- Relator(a)
- Ministro Francisco Falcão
- Órgão julgador
- Segunda Turma
- Data do julgamento
- 13/11/2018
- Data de publicação
- 04/12/2018
STJ – Acórdão, Rel. Ministro Francisco Falcão, Segunda Turma, j. 13/11/2018, p. 04/12/2018
ADMINISTRATIVO. INFRAÇÃO DE TRÂNSITO. TESTE DO ETILÔMETRO. RECUSA. ESTADO DE EMBRIAGUEZ NÃO EVIDENCIADO. DESNECESSIDADE. ARTS. 277, § 3º, E 165 DO CÓDIGO DE TRÂNSITO BRASILEIRO. INFRAÇÕES DIVERSAS. PENALIDADE PELA SIMPLES RECUSA. POSSIBILIDADE. REGULARIDADE DO AUTO DE INFRAÇÃO. PRECEDENTE. I - Na origem, trata-se de ação declaratória de nulidade de auto de infração que aplicou a penalidade estabelecida no art. 165 do Código de Trânsito Brasileiro, ante a recusa do condutor do veículo na realização do teste do etilômetro (bafômetro).
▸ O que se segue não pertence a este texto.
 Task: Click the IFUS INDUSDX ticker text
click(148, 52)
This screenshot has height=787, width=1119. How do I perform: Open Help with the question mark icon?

II - A controvérsia travada nos autos cinge-se à possibilidade da aplicação da penalidade administrativa decorrente da simples recusa na realização do teste do etilômetro, bem como na imprescindibilidade de outro meio de prova da influência de álcool ou outra substância psicoativa, a fim de configurar a infração de trânsito prevista no art. 277, § 3º, do Código de Trânsito Brasileiro - de acordo com a redação dada pela Lei n. 11.705/2008. III - A recusa em se submeter a testes de alcoolemia, apesar de ser, per si, insuficiente à configuração da embriaguez do condutor do veículo - infração administrativa diversa, tipificada no art. 165 do Código de Trânsito Brasileiro, impõe a aplicação das mesmas penalidades previstas no referido dispositivo legal, conforme estabelece o art. 277, § 3º, do Código de Trânsito Brasileiro. IV - A evidência do estado de embriaguez do infrator apenas é imprescindível, quando não realizado o teste do etilômetro, para caracterizar a infração prevista no supracitado art. 165, mas desnecessária para a infração do art. 277, § 3º, em razão da singularidade das infrações, embora impostas as mesmas sanções. Precedente: REsp 1.677.380/RS, Rel. Ministro Herman Benjamin, Segunda Turma, Julgado em 10/10/2017. V - Recurso especial provido para reconhecer a regularidade do auto de infração. (REsp n. 1.758.579/RS, relator Ministro Francisco Falcão, Segunda Turma, julgado em 13/11/2018, DJe de 4/12/2018.)